## Supplied records:
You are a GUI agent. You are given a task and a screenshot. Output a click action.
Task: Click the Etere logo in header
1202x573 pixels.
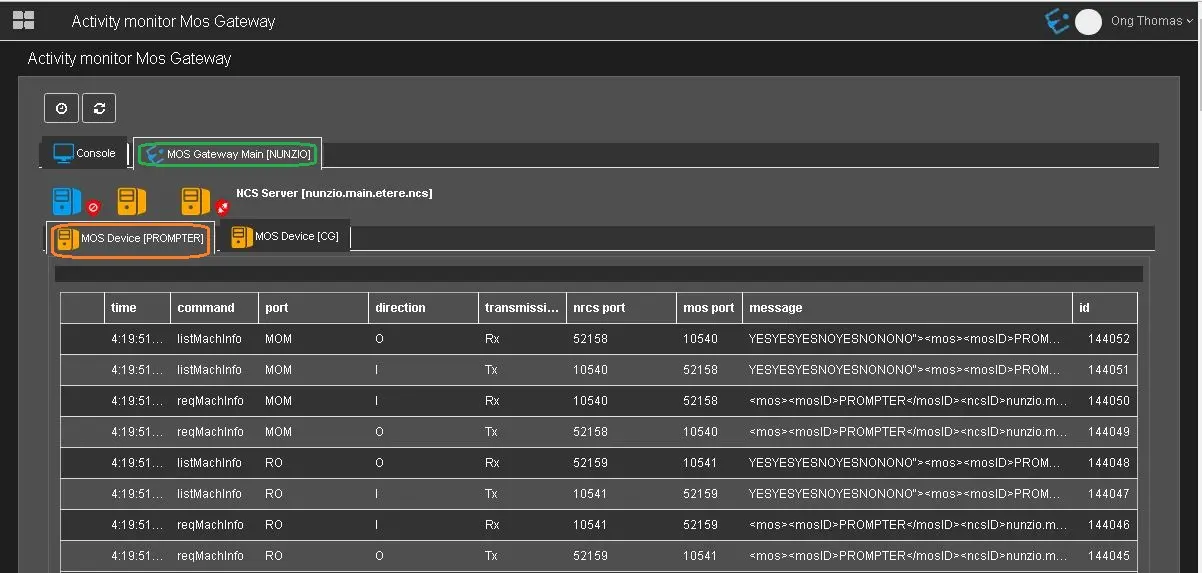[1056, 21]
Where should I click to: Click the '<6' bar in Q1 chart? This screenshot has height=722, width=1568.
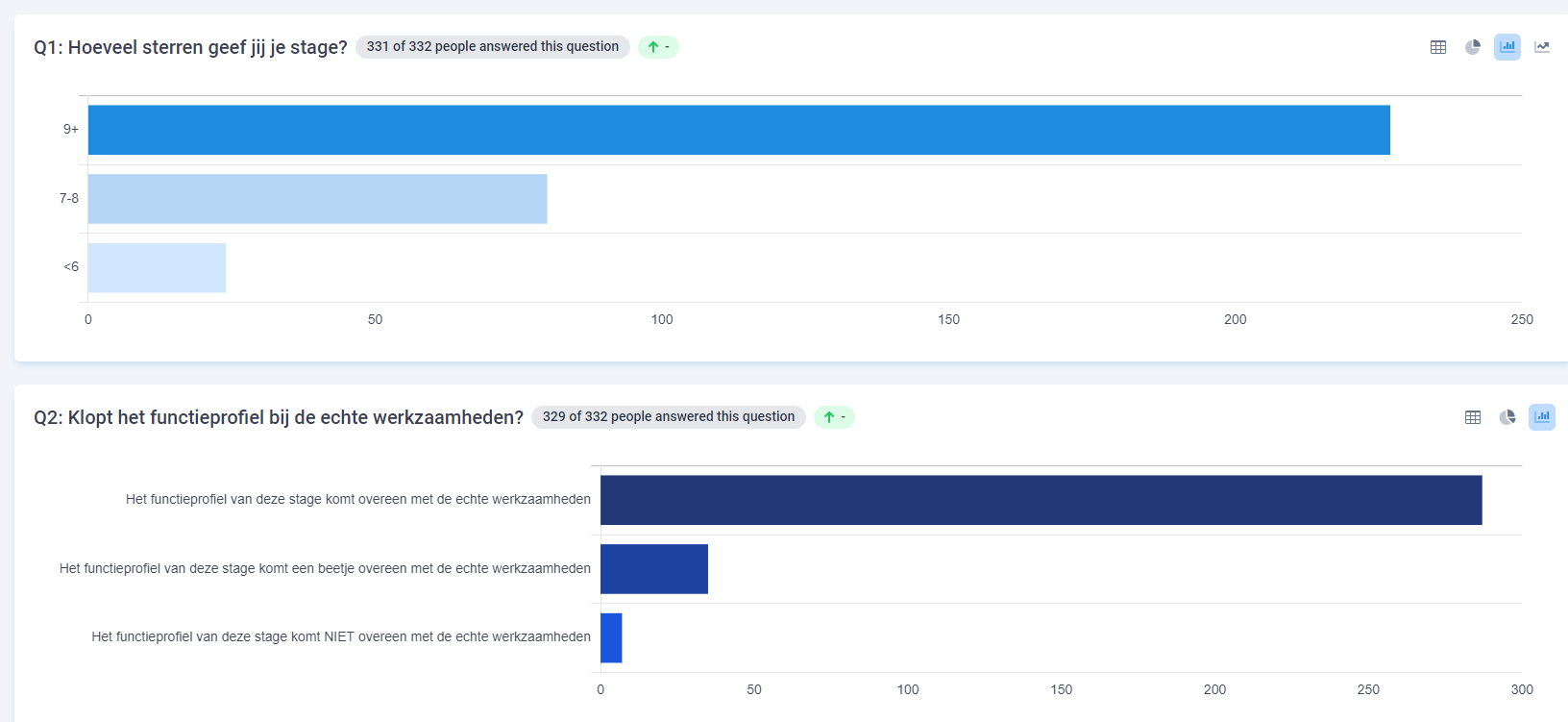(x=157, y=267)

## What needs to be done:
Take the material above and set it down exactly, minus the images.

## Answer to this problem:
You are a GUI agent. You are given a task and a screenshot. Output a click action.
Task: Click the Etere logo in header
1202x573 pixels.
[1056, 21]
Where should I click to: Click the '<6' bar in Q1 chart? This screenshot has height=722, width=1568.
(x=157, y=267)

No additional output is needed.